Experience

I stepped from plank to plank
So slow and cautiously;
The stars about my head I felt,
About my feet the sea.


I knew not but the next
Would be my final inch,—
This gave me that precarious gait
Some call experience.

~Emily Dickinson

This is a fascinating little poem. The central metaphor seems like a nautical one, but is the speaker referencing a pier? a ship? Without specifying, she still conveys a sense of precariousness. It sounds as if she’s up high–“the stars about my head I felt”–or at least feels as if she is, balanced above the sea.

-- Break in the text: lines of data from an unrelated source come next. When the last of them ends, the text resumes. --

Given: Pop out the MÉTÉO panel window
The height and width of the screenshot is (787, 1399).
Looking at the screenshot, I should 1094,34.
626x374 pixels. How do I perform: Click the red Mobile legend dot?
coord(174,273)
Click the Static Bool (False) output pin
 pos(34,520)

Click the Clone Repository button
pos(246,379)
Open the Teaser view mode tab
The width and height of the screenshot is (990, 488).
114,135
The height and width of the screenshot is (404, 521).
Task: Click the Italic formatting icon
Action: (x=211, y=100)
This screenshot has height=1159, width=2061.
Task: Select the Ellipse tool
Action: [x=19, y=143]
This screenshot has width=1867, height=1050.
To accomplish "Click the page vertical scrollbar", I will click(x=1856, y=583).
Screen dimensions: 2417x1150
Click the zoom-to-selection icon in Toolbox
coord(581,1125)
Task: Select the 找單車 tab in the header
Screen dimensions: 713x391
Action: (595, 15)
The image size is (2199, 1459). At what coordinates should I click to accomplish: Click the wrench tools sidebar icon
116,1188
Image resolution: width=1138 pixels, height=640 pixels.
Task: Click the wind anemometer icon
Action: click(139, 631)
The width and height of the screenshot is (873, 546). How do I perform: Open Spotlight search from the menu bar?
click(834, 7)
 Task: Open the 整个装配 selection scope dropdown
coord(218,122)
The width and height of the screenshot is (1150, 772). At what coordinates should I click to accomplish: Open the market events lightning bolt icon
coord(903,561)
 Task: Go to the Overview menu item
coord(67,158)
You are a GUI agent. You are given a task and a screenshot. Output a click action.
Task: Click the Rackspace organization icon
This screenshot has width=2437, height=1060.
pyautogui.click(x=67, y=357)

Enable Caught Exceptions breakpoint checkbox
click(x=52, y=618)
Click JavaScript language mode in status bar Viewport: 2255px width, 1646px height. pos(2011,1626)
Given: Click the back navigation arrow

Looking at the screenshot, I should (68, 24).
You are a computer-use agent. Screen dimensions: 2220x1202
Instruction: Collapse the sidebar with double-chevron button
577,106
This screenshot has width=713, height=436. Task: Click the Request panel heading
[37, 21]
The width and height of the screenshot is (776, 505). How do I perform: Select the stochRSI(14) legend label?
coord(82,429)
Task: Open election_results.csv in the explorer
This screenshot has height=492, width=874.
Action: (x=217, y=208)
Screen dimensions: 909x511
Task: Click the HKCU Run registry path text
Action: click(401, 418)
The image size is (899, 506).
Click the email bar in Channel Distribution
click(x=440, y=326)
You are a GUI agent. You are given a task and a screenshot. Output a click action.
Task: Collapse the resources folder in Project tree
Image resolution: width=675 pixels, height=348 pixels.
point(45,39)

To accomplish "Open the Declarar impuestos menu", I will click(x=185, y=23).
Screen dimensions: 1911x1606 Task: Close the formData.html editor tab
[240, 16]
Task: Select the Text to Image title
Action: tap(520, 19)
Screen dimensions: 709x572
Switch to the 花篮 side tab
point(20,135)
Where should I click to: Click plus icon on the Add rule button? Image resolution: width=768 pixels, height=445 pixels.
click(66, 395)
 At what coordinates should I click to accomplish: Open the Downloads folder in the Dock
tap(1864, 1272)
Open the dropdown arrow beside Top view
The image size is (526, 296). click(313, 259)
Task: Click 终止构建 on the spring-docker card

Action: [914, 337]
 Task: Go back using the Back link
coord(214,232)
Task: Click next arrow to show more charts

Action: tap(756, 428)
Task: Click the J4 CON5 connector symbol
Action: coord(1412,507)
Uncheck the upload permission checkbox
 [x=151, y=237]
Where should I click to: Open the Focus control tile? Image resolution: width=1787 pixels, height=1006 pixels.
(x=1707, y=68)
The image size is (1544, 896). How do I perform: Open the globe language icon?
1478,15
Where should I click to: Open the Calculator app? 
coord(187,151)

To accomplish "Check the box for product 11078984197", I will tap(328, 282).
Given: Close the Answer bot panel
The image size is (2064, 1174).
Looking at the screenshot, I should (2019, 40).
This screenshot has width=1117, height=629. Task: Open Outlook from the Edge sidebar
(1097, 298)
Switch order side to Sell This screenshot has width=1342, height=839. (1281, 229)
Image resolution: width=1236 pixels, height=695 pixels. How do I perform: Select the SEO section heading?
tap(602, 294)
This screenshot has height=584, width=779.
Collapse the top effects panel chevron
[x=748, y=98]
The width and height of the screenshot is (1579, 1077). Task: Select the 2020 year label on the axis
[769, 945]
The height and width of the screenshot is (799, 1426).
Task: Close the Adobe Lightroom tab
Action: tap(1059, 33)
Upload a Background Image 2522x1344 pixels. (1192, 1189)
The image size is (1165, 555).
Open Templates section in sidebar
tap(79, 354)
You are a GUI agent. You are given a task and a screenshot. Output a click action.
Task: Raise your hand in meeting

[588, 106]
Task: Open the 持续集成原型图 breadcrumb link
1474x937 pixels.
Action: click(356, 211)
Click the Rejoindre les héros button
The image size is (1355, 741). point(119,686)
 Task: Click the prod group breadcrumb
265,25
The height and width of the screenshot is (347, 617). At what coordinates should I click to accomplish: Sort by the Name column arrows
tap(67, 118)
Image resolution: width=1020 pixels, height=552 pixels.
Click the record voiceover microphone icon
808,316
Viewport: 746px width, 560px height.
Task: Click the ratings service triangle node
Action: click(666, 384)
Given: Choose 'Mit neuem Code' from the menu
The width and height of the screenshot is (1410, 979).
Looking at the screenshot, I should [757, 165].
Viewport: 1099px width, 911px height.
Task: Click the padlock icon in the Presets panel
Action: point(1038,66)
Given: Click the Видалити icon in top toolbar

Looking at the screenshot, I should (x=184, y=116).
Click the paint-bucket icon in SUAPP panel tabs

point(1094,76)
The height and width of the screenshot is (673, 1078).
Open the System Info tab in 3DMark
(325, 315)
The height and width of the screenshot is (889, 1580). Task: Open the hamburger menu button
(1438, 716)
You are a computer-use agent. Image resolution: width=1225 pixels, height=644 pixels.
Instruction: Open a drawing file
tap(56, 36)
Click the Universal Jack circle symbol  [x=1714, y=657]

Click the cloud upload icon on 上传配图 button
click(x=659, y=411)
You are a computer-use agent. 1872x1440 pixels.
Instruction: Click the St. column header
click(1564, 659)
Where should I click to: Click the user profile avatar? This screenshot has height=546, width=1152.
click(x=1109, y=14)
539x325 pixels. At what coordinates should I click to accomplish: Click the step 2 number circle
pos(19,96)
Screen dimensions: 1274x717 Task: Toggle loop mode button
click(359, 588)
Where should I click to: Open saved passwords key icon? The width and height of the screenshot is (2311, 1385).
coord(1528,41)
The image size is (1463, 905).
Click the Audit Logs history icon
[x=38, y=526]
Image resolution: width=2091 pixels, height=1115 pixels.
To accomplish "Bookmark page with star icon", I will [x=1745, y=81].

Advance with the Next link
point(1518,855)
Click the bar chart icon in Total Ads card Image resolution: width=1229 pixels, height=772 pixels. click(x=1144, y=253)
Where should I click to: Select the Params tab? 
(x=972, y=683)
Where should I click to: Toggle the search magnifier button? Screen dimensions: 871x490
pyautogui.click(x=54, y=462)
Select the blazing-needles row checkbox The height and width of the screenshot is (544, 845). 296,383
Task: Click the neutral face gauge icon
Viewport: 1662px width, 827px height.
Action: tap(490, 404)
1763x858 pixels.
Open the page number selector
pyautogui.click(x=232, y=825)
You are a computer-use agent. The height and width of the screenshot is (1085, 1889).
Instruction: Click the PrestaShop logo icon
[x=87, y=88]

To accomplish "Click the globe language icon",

In just a few short lines, Dickinson manages to convey that tentative balancing act.

There’s something lovely about the notion of having one’s head in the stars, and I can’t help but think that Dickinson intends us to think this in addition to giving a sense of great height and precariousness. And the idea of feeling the stars…that is simply magical.

In the second stanza, the speaker conveys her uncertainty–she is inching forward, not knowing if’when she will lose her footing. It is this inching, this tentative advance, she says, that gives her the “precarious gait/Some call experience.”

How often do we look at those around us who are playing it safe and assume that they know what they’re doing, that they somehow “have it all together” because they’re not falling, when all they’re doing is inching along? Is it better to be cautious or to plunge forward into life, come what may?